By way of example but without
limiting the express provisions of this Section 4.10(c): the
Parties explicitly intend that the Lead shall not be entitled to
enter into a Partnering Agreement in which (x) the right to promote
a pharmaceutical product that is not a Collaboration Product is
granted, or (y) a material portion of the consideration for a grant
of Collaboration Product rights is the right to have the Third
Party Partner bear commercialization start-up costs of the Lead
that under the Financial Appendix would not be subject to Sharing
hereunder.
(d) The Parties recognize that a Partnering
Agreement with a Third Party Partner for the Development and/or
Commercialization of a Collaboration Compound or Collaboration
Product will require the Lead Development Party or Lead Marketing
Party to conduct Partnering Activities and to incur Partnering
Costs. Partnering Costs (to the extent not reimbursed by the Third
Party) may be an element of Development Costs or Product
Profit(Loss), as applicable, and reimbursed accordingly, to the
full extent provided in the Financial Appendix.
4.11 Progress Report
. On or before February 28 and
August 30 of each year during the Collaboration Period, and on or
before February 28 of each year during the Term outside of the
Collaboration Period, following the calendar year in which the Lead
Marketing Party, its Affiliates or sublicensees first begins to
Commercialize any Collaboration Product, the Lead Marketing Party
shall provide a semi-annual progress report to the other Party,
each report covering the 6 month period preceding the due date of
the report. After the first commercial sale of a Collaboration
Product, the Lead Marketing Party shall provide such reports on an
annual basis during the Collaboration Period covering the 12-month
period preceding the due date of the report. Each report shall
describe the progress made by the Lead Marketing Party and its
Affiliates in the Commercialization of the Collaboration Product.

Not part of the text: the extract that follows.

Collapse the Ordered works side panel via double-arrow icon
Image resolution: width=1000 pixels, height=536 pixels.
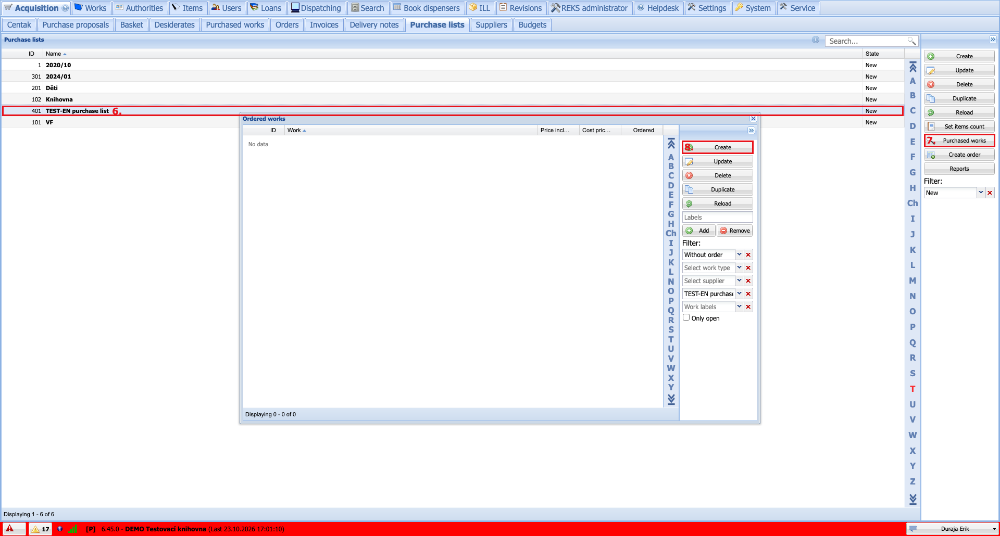[751, 130]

Such report shall include, at a minimum, information reasonably
sufficient to enable the other Party to determine that the Lead
Marketing Party is using Diligent Efforts to Commercialize the
Collaboration Product.
4.12 Opting Out at Commercial
Stage . If in any country
the Parties’ Product Profit(Loss) is negative (i.e. the
Parties are experiencing net losses) for [*], either Party may opt
out of Commercializing the Collaboration Product in such country on
[*] written notice to the other Party. A Party opting-out of
Commercialization of the Collaboration Product in such country
shall not share in Product Profit(Loss) (positive or negative)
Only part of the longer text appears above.